======== 阅读文本

LeetCode 287. Find the Duplicate Number

Find the Duplicate Number | LeetCode OJ
https://leetcode.com/problems/find-the-duplicate-number/

这个题目属于编码比较简单但解法分析过程比较复杂。

首先,把1~n放入0~n个元素,必定有两个或以上元素重复。数字里没有0,所以从下标0出发不会再回到最初的元素0。

假设当前的下标为x,下一步的下标为f(x),若f(x) = A[x], 也即每次跳到一个元素,则下一步移动到当前元素值对应的元素下标。我们来证明这样的移动存在环:

假设重复的元素值为x.

假设x存在于A[1..n]中,A[i] 和A[j]的值为x。除去i,j,A[1..n]还剩下n-2个元素,若A[x]值为i,j,x之一,显然这是一个环。假设A[x]的值为k,k!=x && k!=i && k!=j,则剩下n-3个元素。因为重复的元素只有x,所以剩下的元素值不能为k,这样我们只有n-4个不重复的值可用,如果要填入n-3个元素,或者这n-4个元素有重复,这和假设矛盾,或者只能填入i,j,x之一。这样就形成了一个环。

================

» **任务要求**: 判断以下说法是否与这篇题解相符:(a) 这道题编码较简单,但解法的分析过程较复杂;(b) 数组中的数字包含0;(c) 下一步的下标f(x)等于A[x]。逐项回答"是"或"否",并原样引用题解中起决定作用的语句。 作答时只能依据这篇题解。

======== 数据节选

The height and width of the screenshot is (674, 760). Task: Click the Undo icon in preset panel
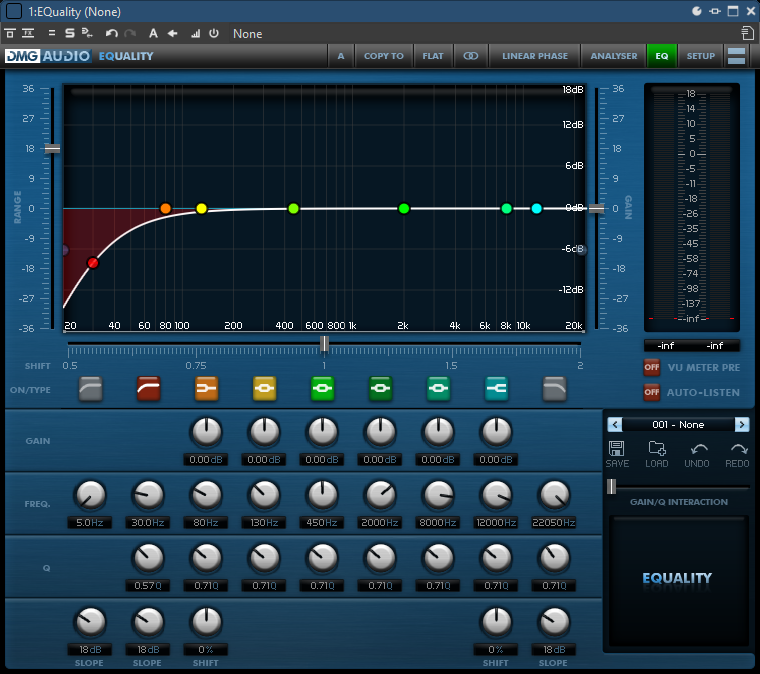click(x=698, y=449)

================

» **参考答案**:
(a) 是。"这个题目属于编码比较简单但解法分析过程比较复杂。"
(b) 否。"数字里没有0"
(c) 是。"若f(x) = A[x]"